耐震補強を行う意思のない住民が9割以上を占め、その要因として「資金難」「工事の効果に対する疑問」「あきらめの心境」など多様な事情が絡む背景が明らかになった。
調査の対象地域は、国の調べで「地震による家屋倒壊や火災の危険度が特に高く、重点的な改善が必要」と判定された密集地で、東京100世帯、大阪200世帯から面接調査した。
70%が「阪神大震災級の地震が、付近で近く起きる恐れが高い」と考え、大地震が起きれば、自宅は「倒壊する」「かなり損壊する」が計78%、「命に危険がある」「大けがをする」が計51%と答えた。耐震性の低い「既存不適格建築物」に暮らす不安は非常に強いことがわかった。
しかし、94%が「耐震補強するつもりはない」と回答。不安感が、実際の行動には結び付いていない結果が出た。

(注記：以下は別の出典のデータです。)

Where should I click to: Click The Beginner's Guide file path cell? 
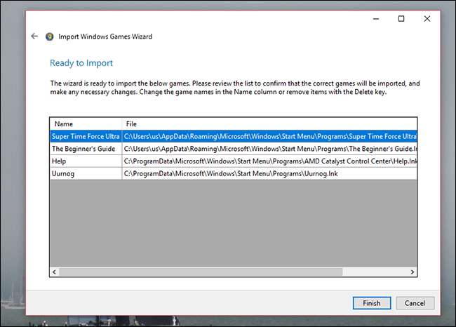(x=269, y=149)
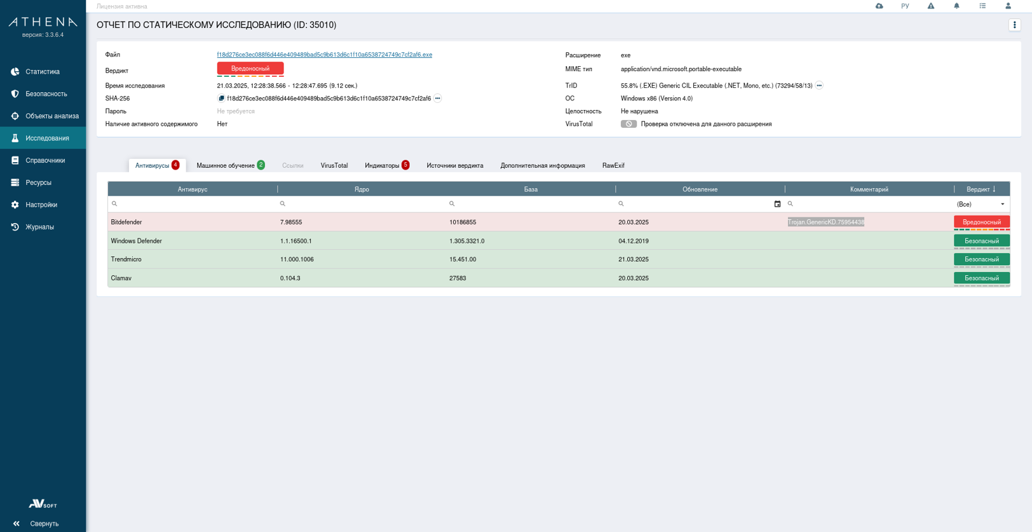Image resolution: width=1032 pixels, height=532 pixels.
Task: Open the user profile icon
Action: click(x=1008, y=6)
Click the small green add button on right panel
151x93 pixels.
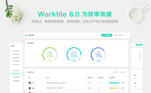[x=139, y=45]
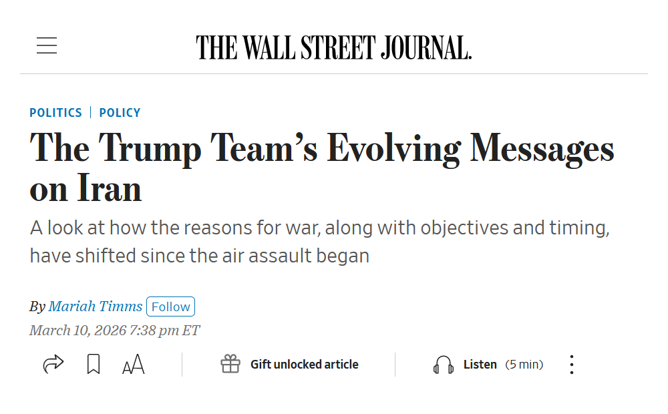Image resolution: width=668 pixels, height=414 pixels.
Task: Open the three-dot more options menu
Action: click(x=571, y=365)
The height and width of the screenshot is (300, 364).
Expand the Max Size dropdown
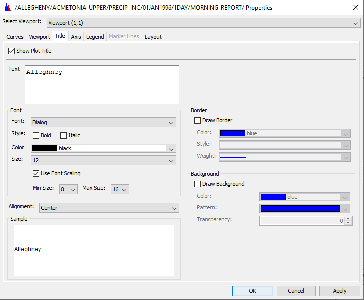120,190
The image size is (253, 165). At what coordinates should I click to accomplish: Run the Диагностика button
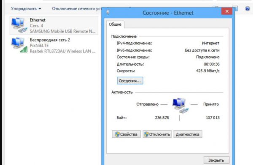click(x=188, y=134)
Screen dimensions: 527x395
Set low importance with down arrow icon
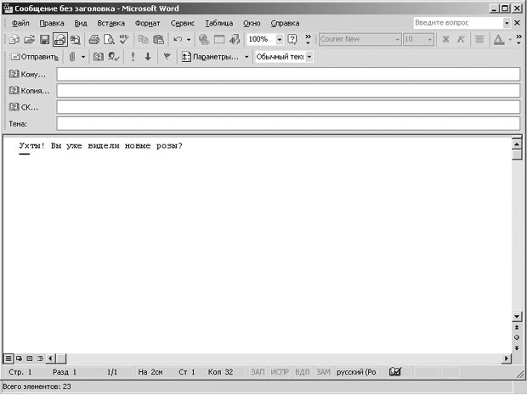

その理由は「家が壊れたら仕方がないとあきらめている」が最も多く39%。「資金がない」が33%、「どれだけの効果があるか、わからない」が23%だった。
あきらめの背景には、高齢化もあるとみられ、調査世帯の8割に高齢者がいた。工事に補助金を出すだけでは耐震化は進まず、高齢化福祉などとも連携した総合政策が急務であることも浮き彫りになった。